HBS1L-MYB INTERGENIC REGION EXPRESSION IS ASSOCIATED WITH FETAL HEMOGLOBIN LEVEL IN β-THALASSEMIA/HbE ERYTHROBLASTS

Abstract

β-thalassemia/HbE is a hematological disease caused by impairment of β-globin production. The degree of diseases severity depends on several factors including the expression of fetal globin (α2γ2) which can compensate for an accumulation of excess α-globin chains. GWAS analysis were performed to identify loci that are linked to reduction in disease severity. A subset of key loci is located at or near the genes encoding transcription factors functionally associated with globin gene expression. The polymorphisms at the intergenic region between HBS1L and MYB gene or HMIR was shown to be one of the significant severity modifying factor. A set of short transcripts corresponding to the HBS1L-MYB genes intergenic region was found in RNA-seq analyses of K562 erythroid cell line, indicating that this intergenic region is actively transcribed. Recently, the non-coding RNA was shown to play roles in gene transcription control.
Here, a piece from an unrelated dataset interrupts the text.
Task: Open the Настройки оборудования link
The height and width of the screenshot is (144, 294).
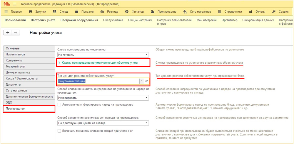Action: [x=79, y=20]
Quantitative PCR was carried out to determine and quantify the non-coding HBS1L-MYB transcripts in primary human erythroblasts derived from normal individuals and β-thalassemia/HbE patients. Three clusters of HMIR transcripts were identified. Interestingly, erythroblasts from β-thalassemia/HbE patients have significantly lower levels of the HMIR transcripts than those of normal erythroblasts. In order to characterize these HMIR transcripts, the 5ʹ and 3ʹ rapid amplification of cDNA ends (RACE) were carried out to detect the full length of the transcripts. Amplifying results of RACE products show that the 5ʹend of each transcripts are more than 200 base pairs. The clones were selected for DNA sequencing, however, they do not contain HMIR sequences. Hence, these transcripts are the candidate for being a small non-coding RNAs that might responsible for modifying the patient’s severity.